### Materials provided

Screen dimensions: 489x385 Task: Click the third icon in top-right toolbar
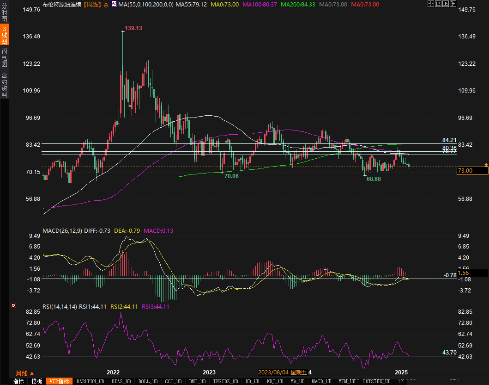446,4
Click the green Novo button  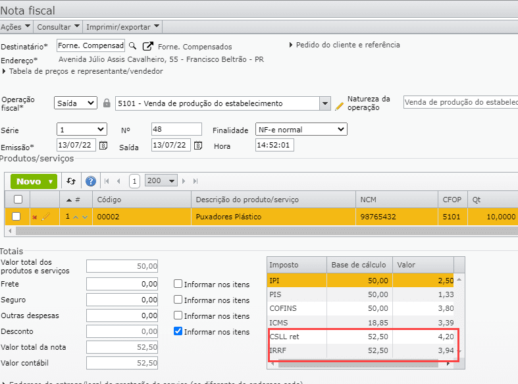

...

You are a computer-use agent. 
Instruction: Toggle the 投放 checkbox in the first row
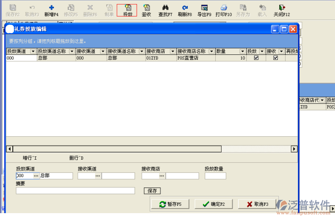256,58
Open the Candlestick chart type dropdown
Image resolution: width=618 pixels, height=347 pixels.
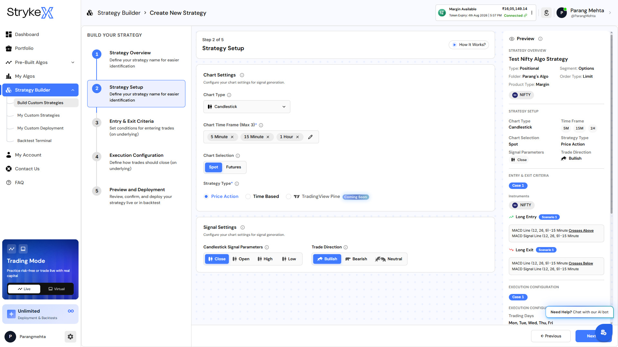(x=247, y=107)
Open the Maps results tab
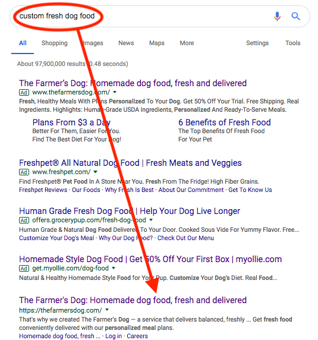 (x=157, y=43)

### Assignment
Restate word for word the lines of the data above that begin at the line with "Screen dimensions: 489x385" and end at the line with "Click the green Novo button", keeping both ends and dropping every picture.

### Written answer
Screen dimensions: 489x385 Task: Click the third icon in top-right toolbar
446,4
Click the green Novo button  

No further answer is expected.